We are a very big NT shop inside but using all Unix on Internet gateways
and databases. We have numerous problems on our NT infrastracture and I
was given the task of fixing problems related to NT authentication,
browsing, name registration/resolution(WINS) and performance tuning. I'm
thinking of making use of Samba to solve most of these problems or at
least to introduce more reliability to our systems.

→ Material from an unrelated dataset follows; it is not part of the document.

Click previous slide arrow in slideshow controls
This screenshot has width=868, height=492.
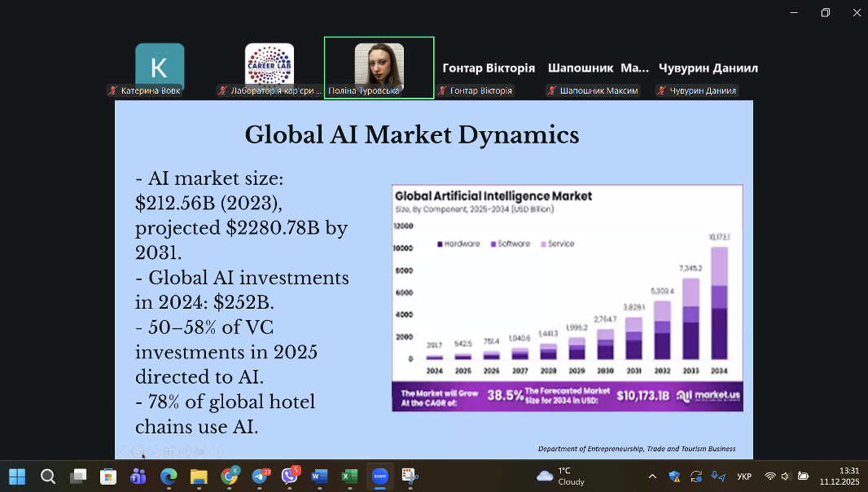coord(122,452)
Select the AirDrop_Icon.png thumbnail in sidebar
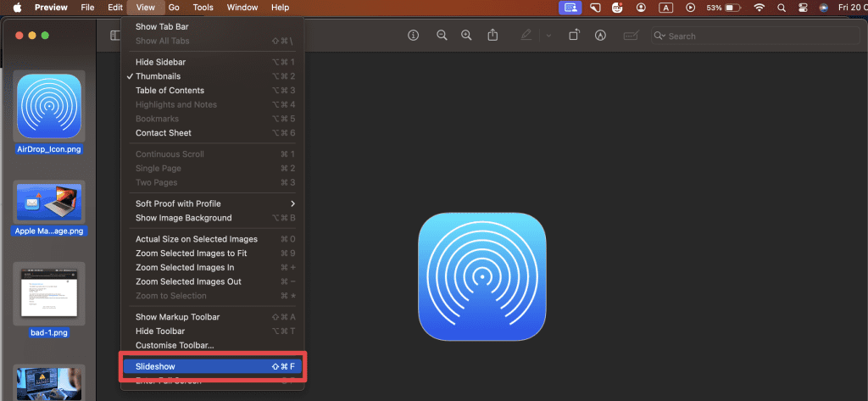868x401 pixels. tap(49, 108)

We have several thousands of users but my area is about 800 users
connected to layer 2 and layer 3 switches (VLAN) with servers using
FastEthernet and win95/98 clients using 10baseT. We are a shared network
configuration wherein about 13 subnets share a single VLAN with
connection to one port (100mbit full duplex) in a high speed cisco
router. This one port becomes the primary interface and the 13 subnets
are secondaries(Note: communication between hosts on different subnets
will have to go to the router. The layer 3 switches have some
intelligence and only initial connections go to the router for
communicating hosts connected to layer 3 switches.). The WINS server(NT)
is located on the other side of the router(on a different VLAN) and it
replicates with another WINS server somewhere. The PDC (also NT) is
located on the same VLAN that the WINS server is. We use NT DHCP
server(I'm replacing this with Linux using ISC DHCP).

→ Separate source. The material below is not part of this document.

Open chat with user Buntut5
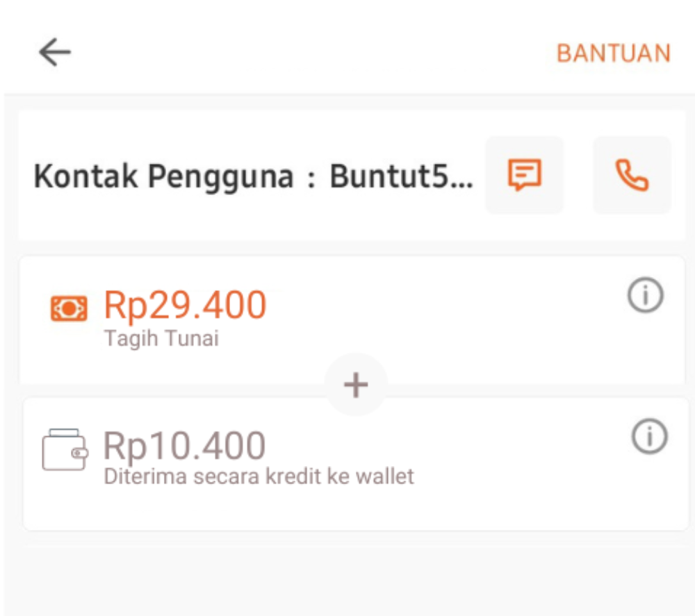 pyautogui.click(x=524, y=175)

The problems I'm trying to fix involve browsing and WINS resolution.

Our domain master browser is the NT PDC(we know they are using the same
last byte<1B>). I can't replace the NT WINS with Samba because the
latter doesn't replicate yet. I can't have a Samba
BackupDomainController(BDC) because that is not supported either at this
time. Also win98/95 systems can not become or contact a domain master
browser(even if it is NT). This means I would need at least one NT
server/workstation/Samba for each subnet to act as local master browsers
that can server the browsing needs of win95/98 clients.

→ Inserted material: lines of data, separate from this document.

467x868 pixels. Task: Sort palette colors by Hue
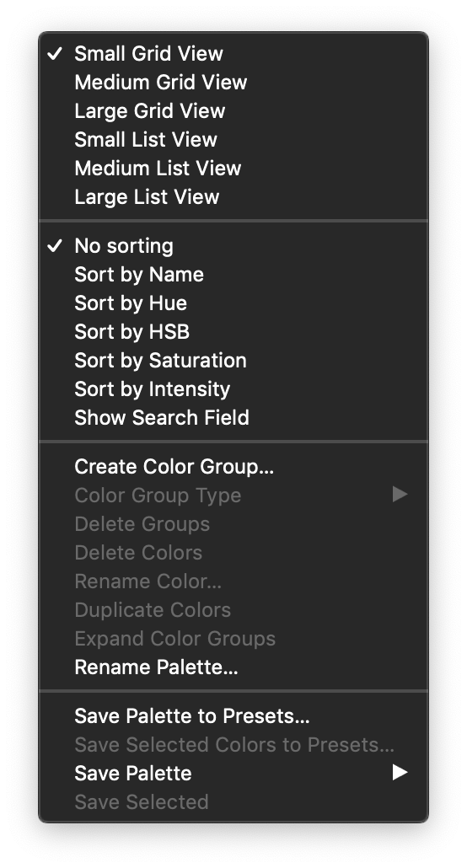point(234,303)
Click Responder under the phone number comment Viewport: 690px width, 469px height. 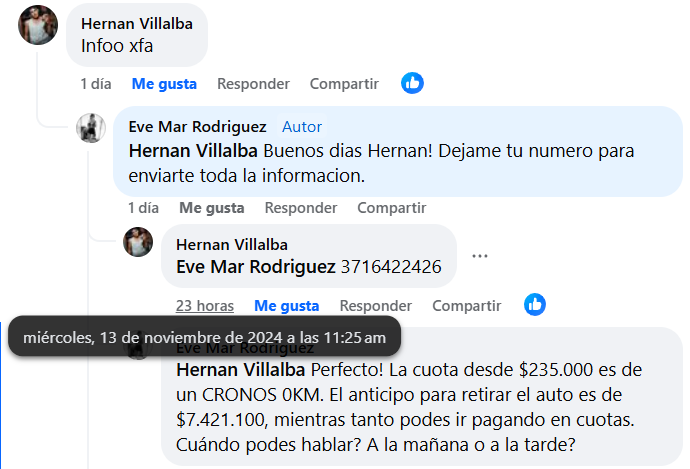376,306
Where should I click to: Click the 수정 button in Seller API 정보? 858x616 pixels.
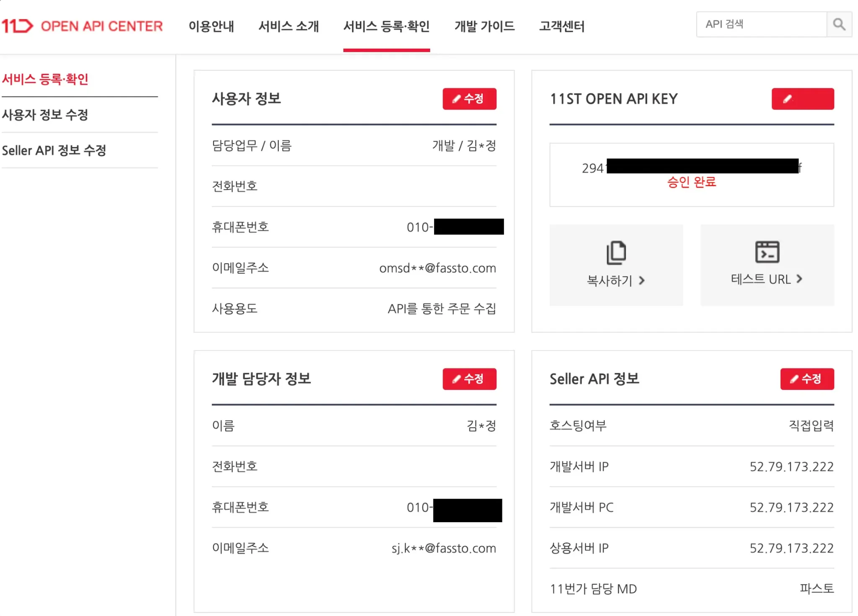807,379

This is what I intend to do and please let me know if I make sense or
what is the best way to do it:

Linux box will run Samba, ISC DHCP server, primary internal DNS(fake
root), and many more.
The Linux box(IBM Netfinity 7000 M10 quad Xeon 500, 2GB RAM) will have
one IP address from each of the 13 subnets and aliased it to one or two
primary IP addresses (100Mbit full duplex NIC). With Samba running I'll
make this the local master browser for each of the 13 subnets and make
it synchronize with the NT domain master browser on the other side of
the router. My smb.conf should have something like:

[global]
    wins server = x.x.x.x         ==============> NT is doing WINS, not
Samba
    wins proxy = yes
    dns proxy = yes
    wins support = no
    name resolve order = lmhosts wins hosts
    local master = yes
    preferred master = yes
    remote announce = y.y.y.y   ========> IP address of NT PDC (Domain
Master Browser)
    os level = 32      ======> to make sure it will not become Domain
Master Browser? NT PDC is 33.

To avoid broadcasting from win 95/98 clients (remember I have a shared
network and broadcasts are bad for this) DHCP sets option
netbios-node-type 2 ====> Netbios P-node.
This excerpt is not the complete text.